記事:

▼

今日は夜にオペラ座にクラシックのコンサートを聞きに行くことになっていた。チケットは1ヶ月前に既に予約している。ニース・オペラ座のチケットは比較的取りやすいのだが、このコンサートは満席だった。学生は10ユーロの自由席、私は20ユーロの席。学生席は劇場窓口で引き取りとしていた。学校に行く途中にオペラ座のチケット売り場に行き、チケットを引き取る。「日本人か?」と聞かれ、「そうだよ」と答えると、日本語で「ありがとうございます」と返ってきた。フランスではサービス業全般に労働者のモラルが低く、不愉快な目に合うことがちょくちょくあるのだけど、私の経験では劇場スタッフで感じがよくない人には会ったことがない。あと薬局の店員も親切だ。先日行ったAppleの正規代理店のスタッフも感じがよくて、しかも有能だった。これ以外については、まあ場所と人によりけりで、親切かつ有能な人にあたることもあれば、日本では考えられないほど無責任、無能、無愛想なやつに遭遇することもある。
学校に到着するとまず事務室に行って、ホストファミリーの担当者を呼び出す。愛想のよい中年女性だが、彼女は今回、いい加減な伝達でベッド一台に学生二人を割り当てる指示を行った。朝食が出ない家庭の問題について、「私のメールは読んだのか?一昨日にメールを出して、返事がないので、昨日午後に出した。それにも返事がない。学生には今日も朝食が出なかった」というと、「その家のマダム・ダニエルはとてもいい人でいままでそんな問題を起こしたことは一回もない。朝食はちゃんと用意していたのに、学生が食べなかっただけではないか?」と言う。

▲

記録データ:

▼

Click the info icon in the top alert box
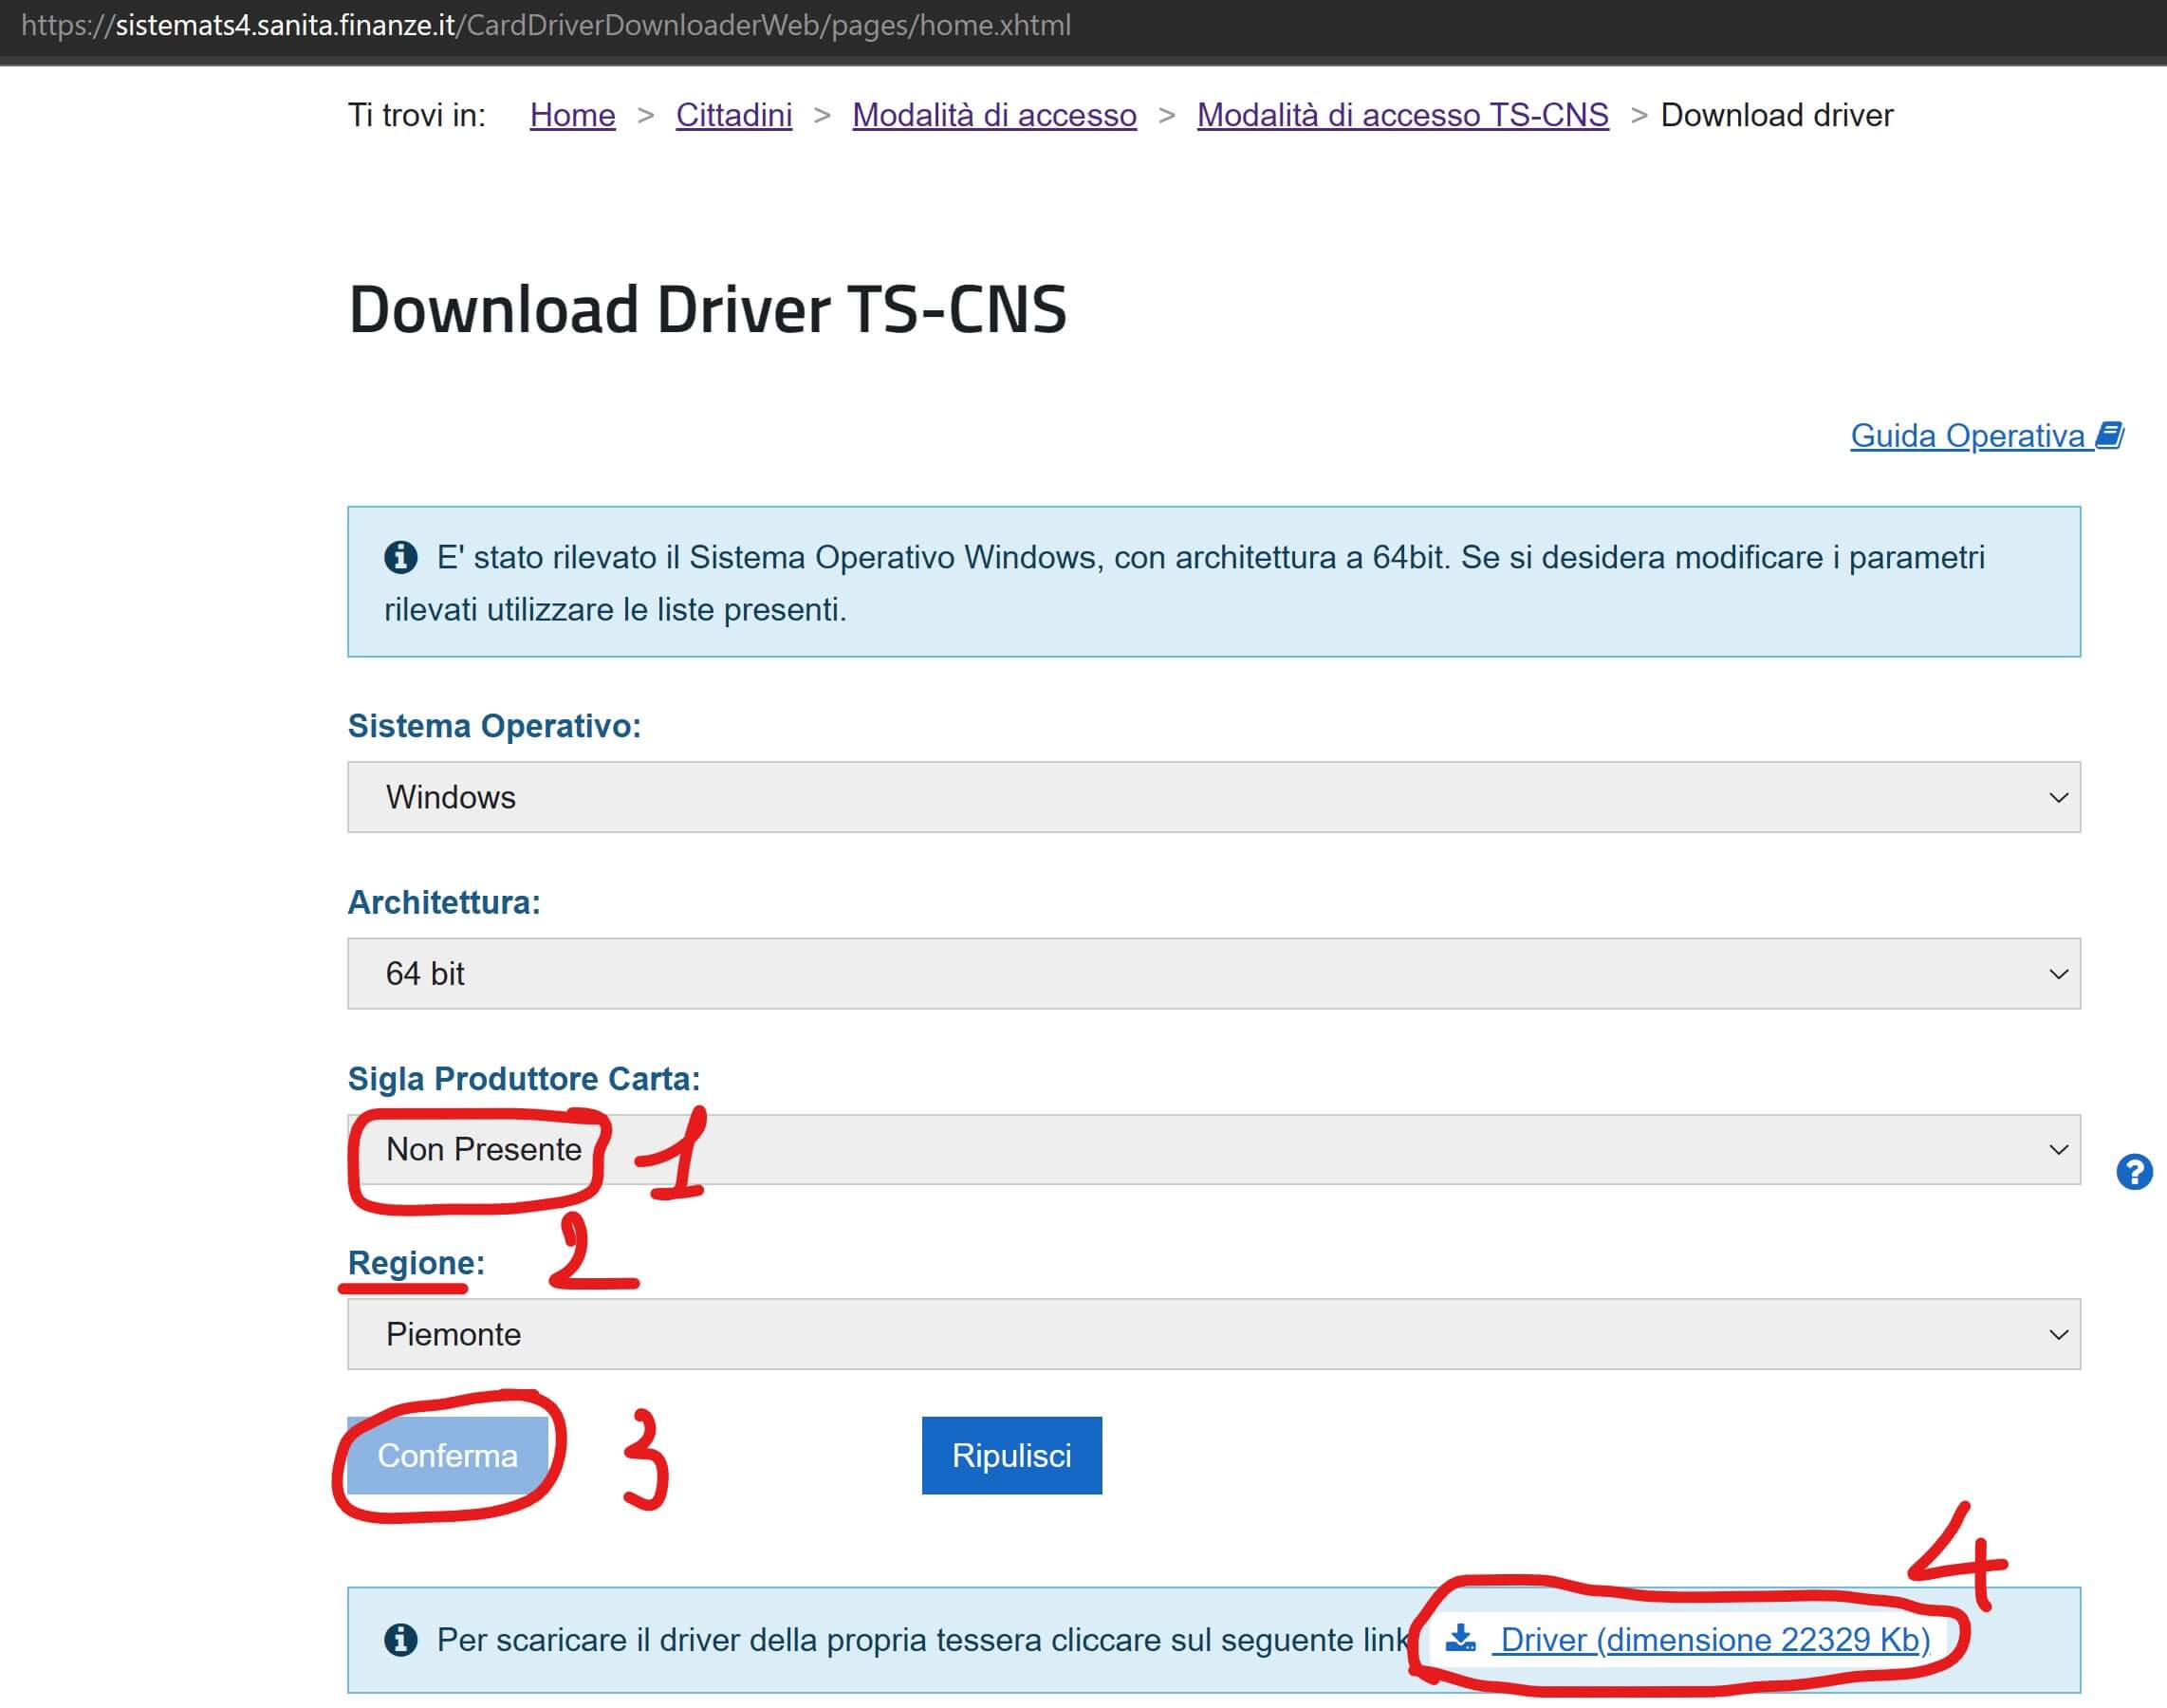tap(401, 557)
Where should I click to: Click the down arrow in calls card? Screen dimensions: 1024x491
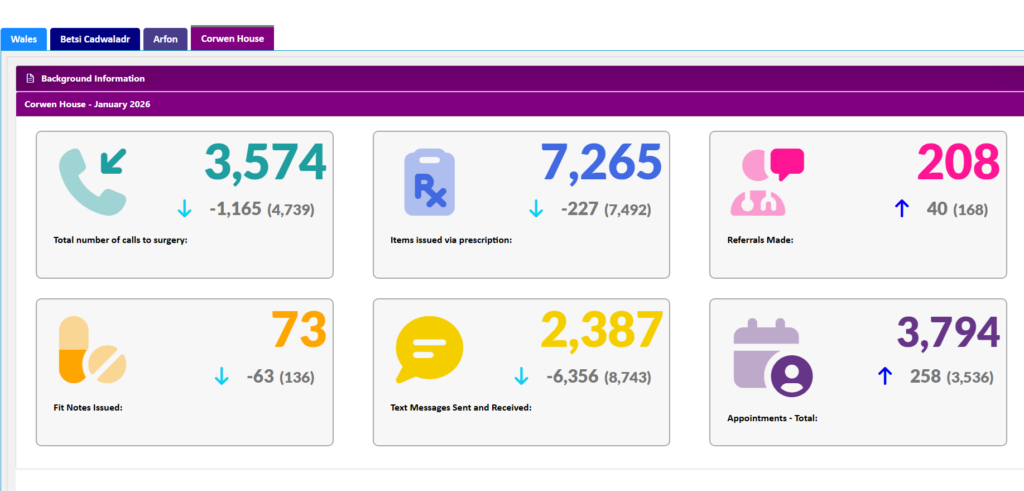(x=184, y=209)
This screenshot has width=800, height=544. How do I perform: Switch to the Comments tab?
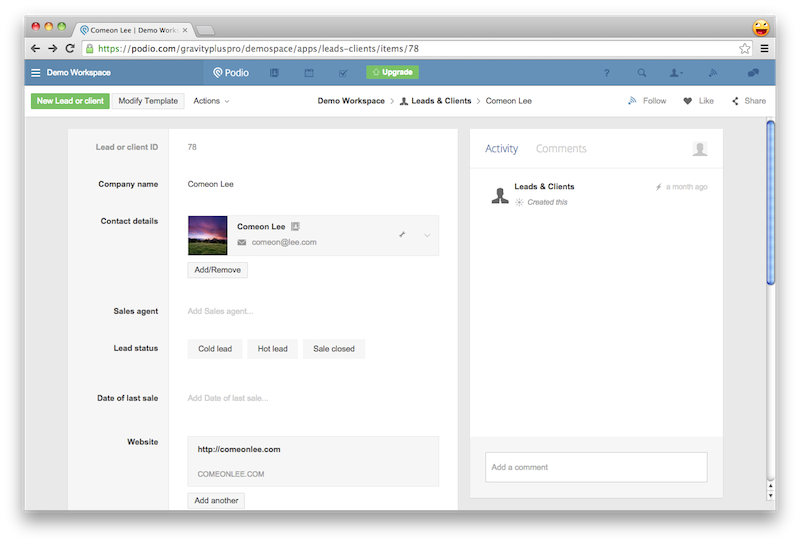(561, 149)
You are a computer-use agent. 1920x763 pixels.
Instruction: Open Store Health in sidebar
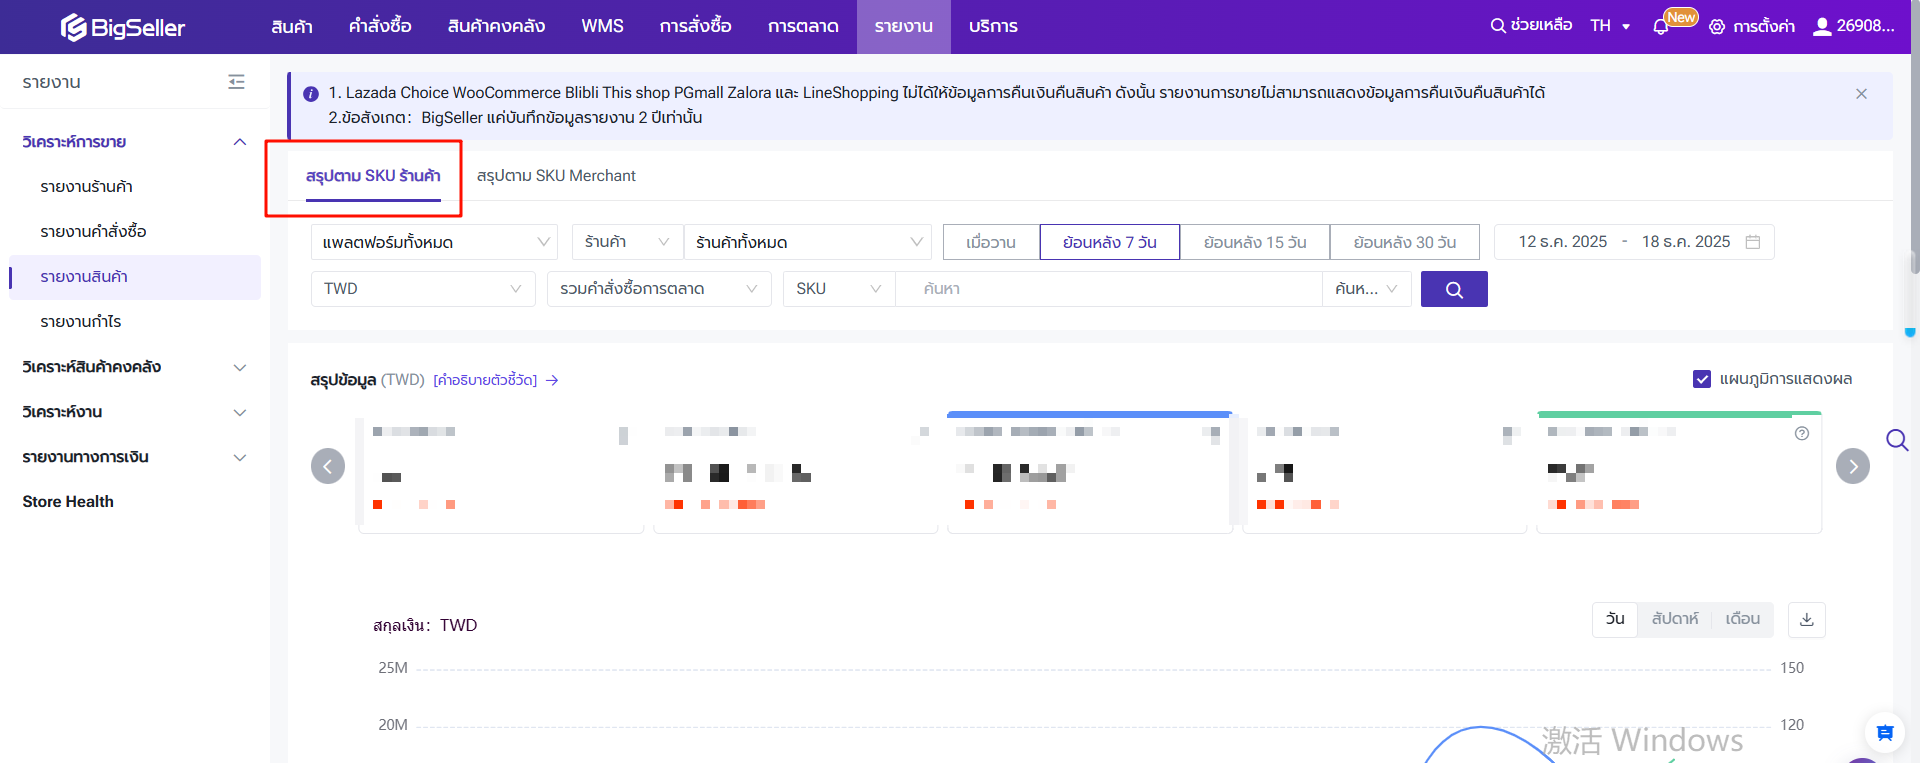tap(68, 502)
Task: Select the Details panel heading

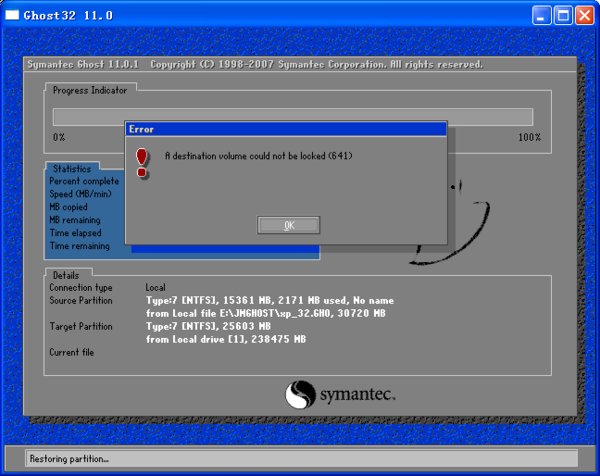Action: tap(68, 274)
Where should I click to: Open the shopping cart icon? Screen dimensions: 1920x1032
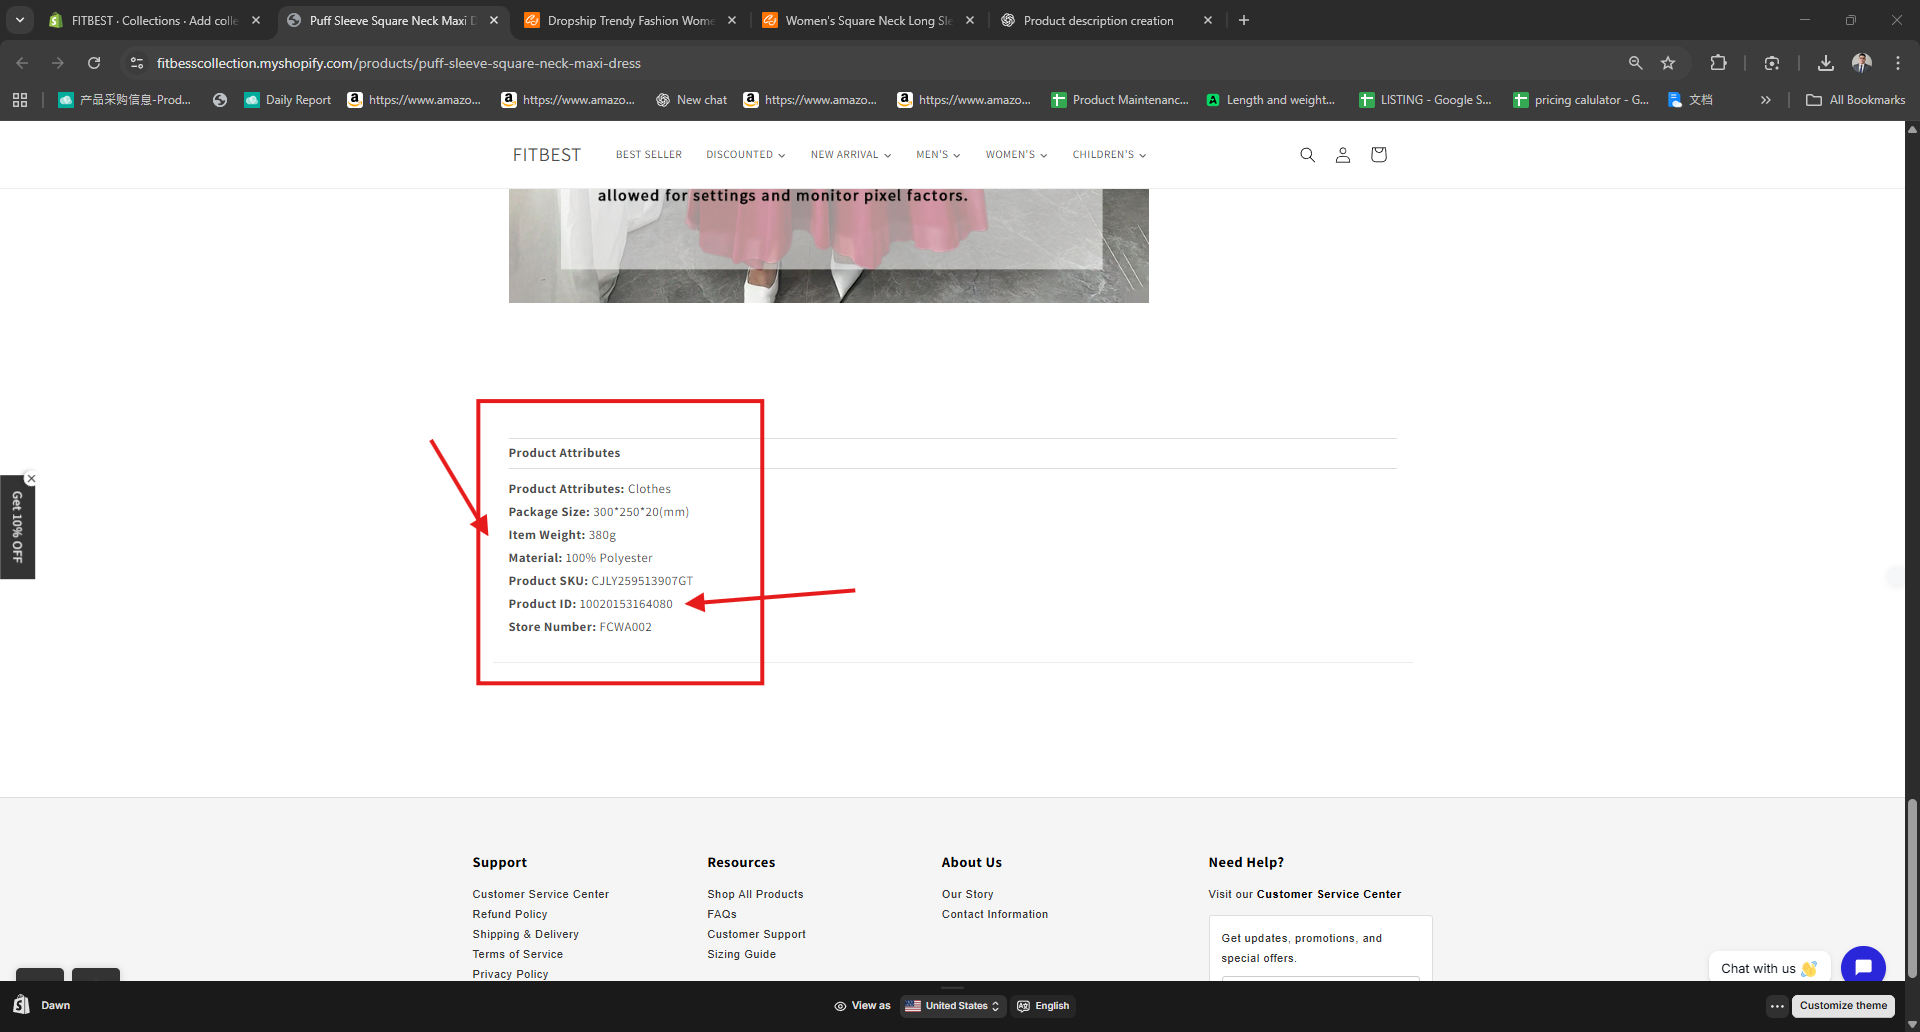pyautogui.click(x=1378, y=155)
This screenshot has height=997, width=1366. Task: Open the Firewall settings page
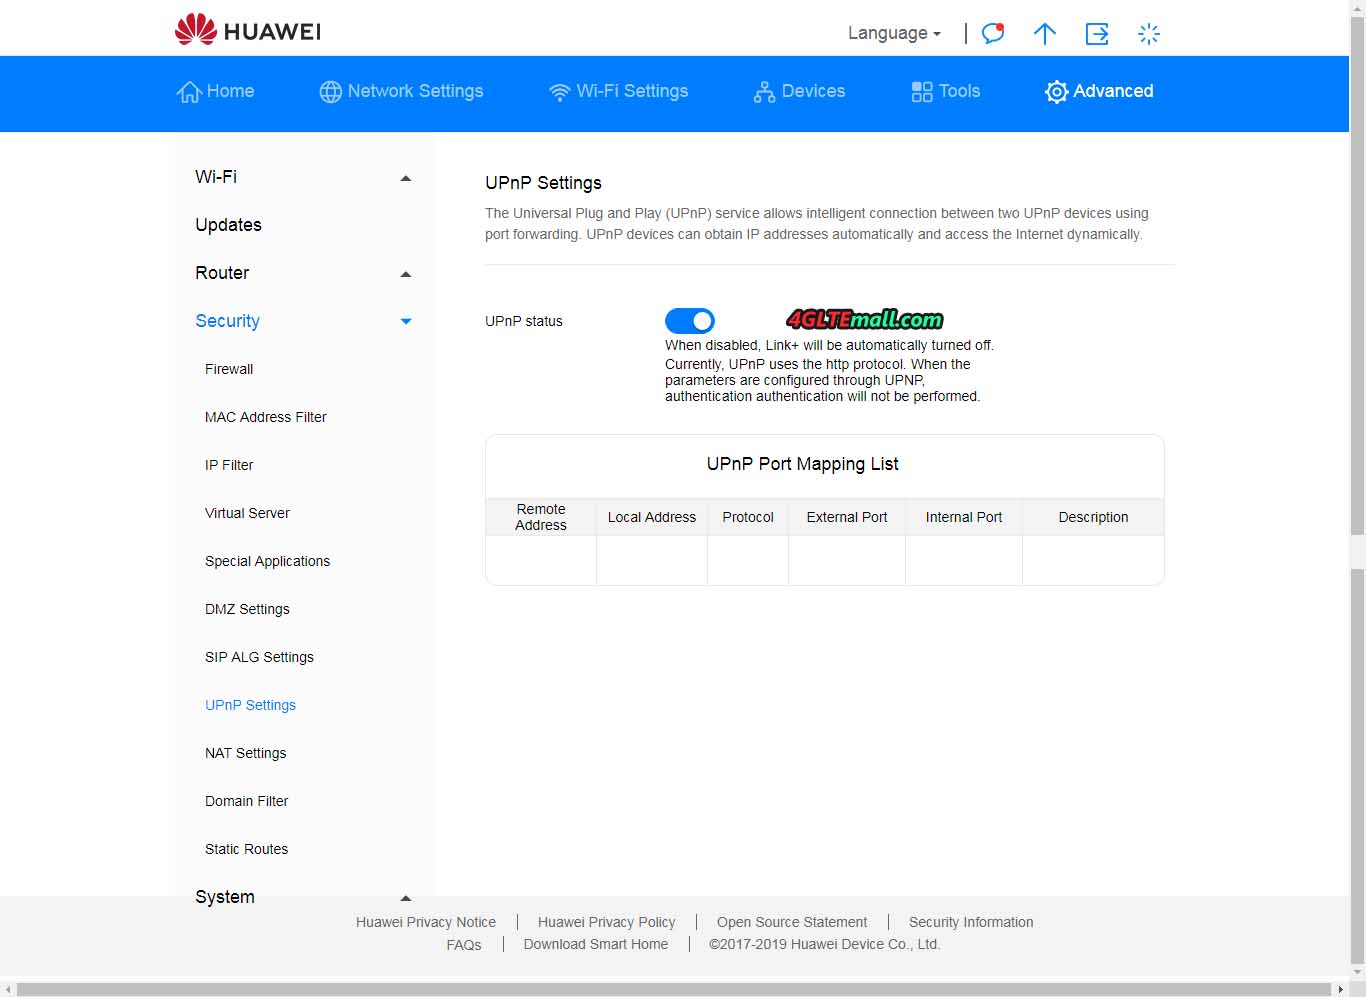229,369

▲

依頼 A:
ニース・オペラ座のコンサートについての記事で、学生の席はいくらでしたか?
依頼 B:
ニースのオペラ座と語学学校での一日を綴った記事を、最後の文の後から続けてください。

回答 A:
10ユーロの自由席です。

回答 B:
「マダム・ダニエルに電話して状況は確認したのか?」と言うと、「確認した」という。「それじゃあ、いつ電話した? 昨日か? 学生は今日も朝飯がなかったと言っている。今日、電話したのか? 私がここに来る前に電話して状況を確認したのか?」と重ねて聞いた。「いや、マダムはとても立派でいい人だから。朝食を出さないなんてありえないから」と言う。「今すぐ、ここで電話して確認してくれ」と言うと渋々という感じで電話をかけた。電話で確認などしていないのだ。
電話した結果、朝食は毎朝、テーブルに用意して、自由に飲み物やパンなどを取ってくれればいいという風にしていた、学生たちにもそう説明している、とのこと。
「ほら、だからマダムは悪くない。学生たちが理解していなかったからしかたない。彼女はちゃんと朝食は用意していたんだから。そして私も悪くない」と担当者は言う。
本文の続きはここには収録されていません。